Ugandans who live nearby use the Koro health center, as well. In the first week of July, 478 people have been attended to in the outpatient department, 450 of them refugees and 28 of them Ugandans. When Ugandans come to the center this adds extra pressure, although Ajidiru said most nationals are seeking prenatal care, and do not give birth at the center.
Low Mortality Rate
Despite the barriers to maternal care, since the Koro health center opened last September, there has been only one childbirth-related death, in a country where 16 women die of maternal mortality daily.
“It’s not because there’s a lot of staff,” Ajidiru said. “Sometimes when there are many women, we have the challenge of two or three mothers delivering and there’s only one midwife.”
“It’s because the staff are very knowledgeable and they act very fast,” she said.
IRC has stressed that not only have many women fled a country mired in conflict, they have also left poor reproductive health services which could have cost them their lives if they had stayed. South Sudan has the world’s fifth-highest rate of maternal mortality. There has only been one case of fistula in Koro, which staff attribute to the mother having had home births in South Sudan.

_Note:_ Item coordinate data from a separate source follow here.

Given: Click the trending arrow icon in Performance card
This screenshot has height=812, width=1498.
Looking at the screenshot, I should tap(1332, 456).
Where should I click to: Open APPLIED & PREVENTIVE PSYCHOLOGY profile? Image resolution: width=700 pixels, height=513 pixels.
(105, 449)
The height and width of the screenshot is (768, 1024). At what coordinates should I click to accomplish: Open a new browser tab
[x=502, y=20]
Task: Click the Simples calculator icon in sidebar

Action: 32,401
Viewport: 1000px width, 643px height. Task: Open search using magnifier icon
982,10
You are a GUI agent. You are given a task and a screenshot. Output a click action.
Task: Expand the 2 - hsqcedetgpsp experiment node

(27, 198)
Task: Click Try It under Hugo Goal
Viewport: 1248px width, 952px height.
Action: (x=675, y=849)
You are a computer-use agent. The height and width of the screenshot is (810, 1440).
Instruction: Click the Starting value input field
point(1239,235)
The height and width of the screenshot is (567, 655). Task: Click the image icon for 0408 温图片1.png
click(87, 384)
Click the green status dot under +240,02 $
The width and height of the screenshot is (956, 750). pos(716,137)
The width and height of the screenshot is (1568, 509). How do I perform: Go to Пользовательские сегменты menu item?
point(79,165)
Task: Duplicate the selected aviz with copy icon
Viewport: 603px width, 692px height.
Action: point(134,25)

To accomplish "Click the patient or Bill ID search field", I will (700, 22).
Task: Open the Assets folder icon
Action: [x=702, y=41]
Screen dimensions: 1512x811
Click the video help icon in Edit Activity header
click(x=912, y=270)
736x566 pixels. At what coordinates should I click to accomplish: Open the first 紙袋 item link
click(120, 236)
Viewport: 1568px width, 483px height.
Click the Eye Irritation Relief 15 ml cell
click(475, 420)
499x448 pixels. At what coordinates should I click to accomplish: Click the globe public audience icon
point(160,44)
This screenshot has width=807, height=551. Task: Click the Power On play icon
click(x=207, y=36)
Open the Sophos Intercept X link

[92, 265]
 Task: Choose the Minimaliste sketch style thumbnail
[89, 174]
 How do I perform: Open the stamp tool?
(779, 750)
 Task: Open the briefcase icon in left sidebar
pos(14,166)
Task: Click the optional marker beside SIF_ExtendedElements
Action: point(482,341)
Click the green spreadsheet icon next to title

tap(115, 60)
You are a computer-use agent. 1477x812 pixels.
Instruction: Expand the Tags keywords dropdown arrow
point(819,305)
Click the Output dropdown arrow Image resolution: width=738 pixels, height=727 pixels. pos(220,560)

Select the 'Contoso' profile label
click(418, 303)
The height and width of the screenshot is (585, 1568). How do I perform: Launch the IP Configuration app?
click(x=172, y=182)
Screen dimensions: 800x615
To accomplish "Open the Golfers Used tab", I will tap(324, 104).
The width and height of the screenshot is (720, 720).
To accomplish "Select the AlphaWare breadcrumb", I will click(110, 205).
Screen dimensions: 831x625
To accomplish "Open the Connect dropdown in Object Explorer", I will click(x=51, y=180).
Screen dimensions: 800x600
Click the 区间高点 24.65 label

“When you deliver at home in South Sudan, you bleed a lot,” said Gire, who gave birth at home three times with a traditional birth attendant. At Koro, “I was injected with a drug that controls bleeding.”
Although Ajidiru says Koro lacks “good sanitary places for the mothers to bathe in,” Gire said she was cleaned by a midwife and given a “divinity kit,” containing a baby shawl, a kitenge (sarong), slippers, soap and panties.
In another zone of Bidi Bidi, Betty Juan, 18, who fled South Sudan in May 2016 with her two children, gave birth in a health center operated by Medecins Sans Frontieres (MSF) in early July. When she fled South Sudan, leaving her husband behind, she was one month pregnant.
“In South Sudan the labor pain can take long, but this time it didn’t,” she said.
From February to May this year, MSF admitted 222 women for maternal care, assisting with 111 births. The main reasons for admissions other than delivery were malaria during pregnancy.
MSF also works in other three other refugee settlements in Uganda. Aid groups say the level of healthcare is quite similar across the settlements, but infrastructure varies depending on how old the camp is.
In Bidi Bidi, besides a high rate of malaria among pregnant women, midwife Gloria Endreo said one challenge was the poor phone connection.
“Women call the phones but the phones are off and they cannot reach us so eventually they end up delivering at home,” she said.
But Juan is happy with the care received at the center.
“I was so scared in South Sudan,” she said of her pregnancy. ”But when I reached Uganda, I stopped fearing.”
This story has been updated to correct the agency funding the IRC’s comprehensive health program in Bidi Bidi. It is the U.N. refugee agency, not the U.N. Population Fund.